The following morning was the bleakest moment of my brother’s fight. As he spoke to my mum and me in the morning, we both said and felt precisely the same. He was drifting away from us, his voice was much fainter, he was terrified, and he could sense impending doom. He was very distressed and was adamant that he did not want to be ventilated. It would mean him being put to sleep, so he would not know as his body would get the rest it needed, but he was agonising over what he would put us through, watching and waiting. As much as we didn’t want that for him, we wanted what was best for his healing. It was such a heartbreaking day as I felt I was about to lose my brother. We all thought about it. The tears were intermittent much of that day, and I longed to be with my brother. I could not bear him being scared and alone – that was the most challenging part to manage.
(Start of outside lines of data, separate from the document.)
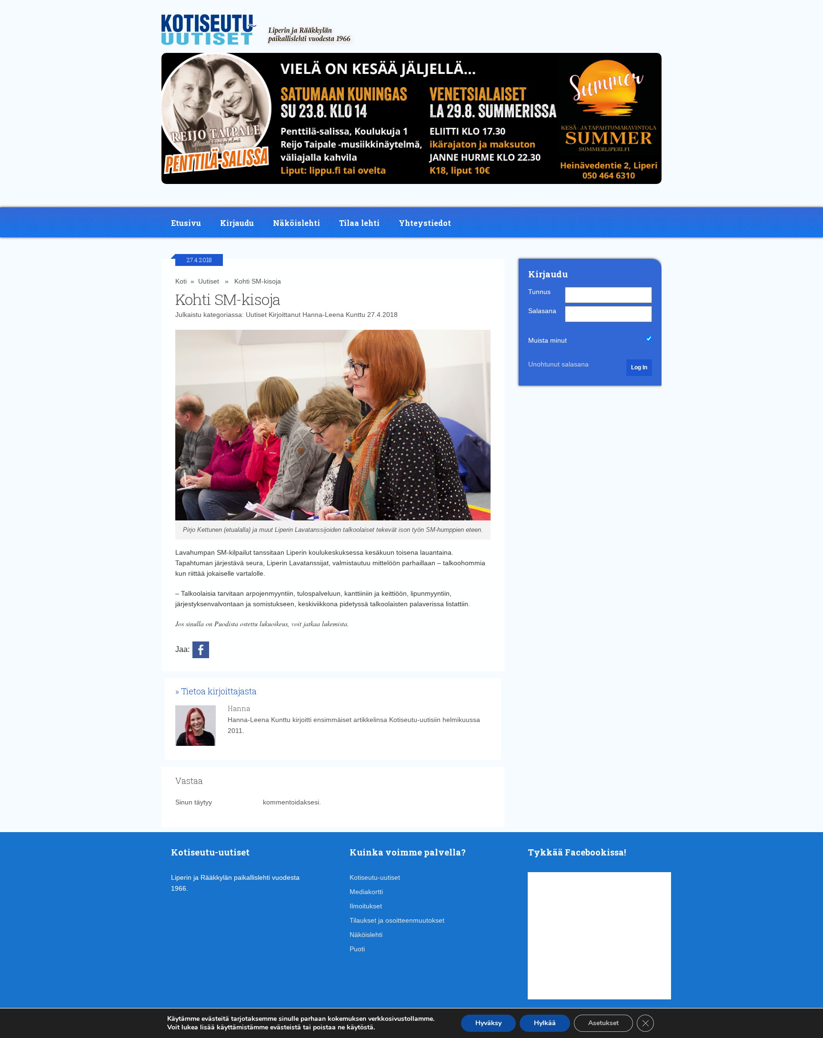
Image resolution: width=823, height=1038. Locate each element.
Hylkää (545, 1023)
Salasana (542, 311)
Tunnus (539, 291)
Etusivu (186, 223)
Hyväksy (488, 1023)
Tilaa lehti (359, 223)
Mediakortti (366, 892)
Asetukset (603, 1023)
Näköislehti (296, 223)
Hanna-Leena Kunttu (333, 314)
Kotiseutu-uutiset (375, 877)
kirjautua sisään (237, 802)
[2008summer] (411, 186)
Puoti (357, 949)
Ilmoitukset (366, 906)
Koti (181, 281)
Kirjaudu (237, 223)
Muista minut (547, 340)
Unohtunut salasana (558, 364)
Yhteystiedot (425, 223)
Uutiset (208, 281)
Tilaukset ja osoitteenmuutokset (397, 920)
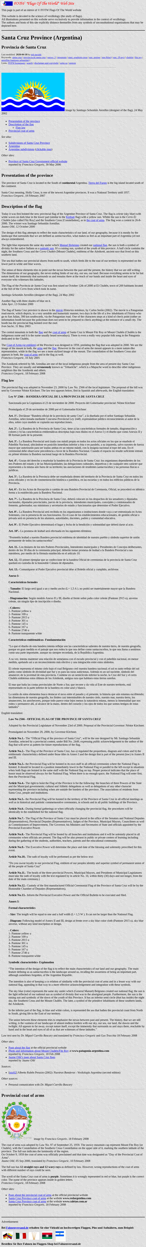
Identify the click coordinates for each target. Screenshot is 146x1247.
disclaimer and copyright (46, 63)
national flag (100, 245)
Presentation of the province (24, 121)
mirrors (72, 63)
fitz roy (138, 57)
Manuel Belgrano (69, 245)
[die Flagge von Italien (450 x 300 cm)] (21, 1234)
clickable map (43, 149)
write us (63, 63)
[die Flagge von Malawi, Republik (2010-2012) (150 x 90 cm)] (47, 1234)
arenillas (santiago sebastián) (15, 60)
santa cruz (17, 57)
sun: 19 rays (119, 57)
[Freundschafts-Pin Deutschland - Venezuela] (7, 1234)
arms (40, 348)
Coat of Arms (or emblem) (21, 345)
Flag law (20, 127)
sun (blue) (106, 57)
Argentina (14, 146)
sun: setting (94, 57)
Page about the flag (19, 1047)
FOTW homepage (16, 63)
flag (41, 332)
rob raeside (36, 54)
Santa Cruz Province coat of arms (27, 1198)
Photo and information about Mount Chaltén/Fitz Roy (39, 1050)
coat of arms (59, 332)
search (30, 63)
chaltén (129, 57)
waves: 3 (51, 57)
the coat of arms (95, 220)
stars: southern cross (77, 57)
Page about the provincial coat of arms (30, 1195)
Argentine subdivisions (21, 149)
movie (59, 310)
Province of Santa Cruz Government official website (38, 161)
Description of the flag (21, 124)
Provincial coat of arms (21, 130)
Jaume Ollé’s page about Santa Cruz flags (32, 1057)
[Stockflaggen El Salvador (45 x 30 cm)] (60, 1234)
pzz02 (12, 1072)
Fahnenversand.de (17, 1227)
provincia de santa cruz (35, 57)
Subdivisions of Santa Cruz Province (29, 142)
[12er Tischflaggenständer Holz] (34, 1234)
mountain (62, 57)
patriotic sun (47, 248)
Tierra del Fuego (97, 182)
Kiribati (70, 217)
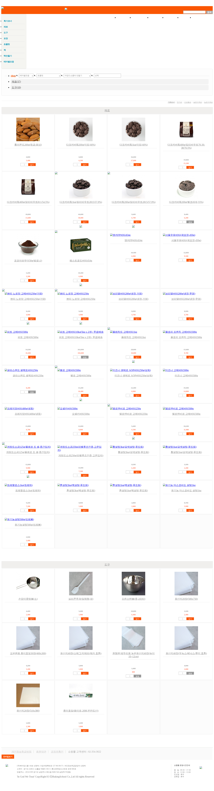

Later that day, after 24 hours of ICU treatment, the difference we heard in him as we spoke was astounding. He sounded like my brother again. There was hope and spirit in his voice at the end of the phone. I wept with relief. And as he explained they had been able to reduce his oxygen a little. it felt like a miracle.
Each day he continued to progress with his journey back to better health. Him full of gratitude and amazement and us full of such immense relief and joy. In such a short space of time and out of the blue, we have all been through a barrage of emotions, thoughts, extreme fears and tremendous blessings. All during the pandemic, and never mind what my brother had to face. Our minds played tricks with us. The things I have shared here, have made such a difference to getting through this as a family pulling together in love.
Towards the end of my brother’s hospital stay, each day a miracle in his words, he revealed to us that he had secretly made a will. I knew that he had been feeling very dark at times, as were we at specific points, but now, he has been home for almost a week, with aftercare, and it feels like the biggest blessing to have come through. Forever grateful.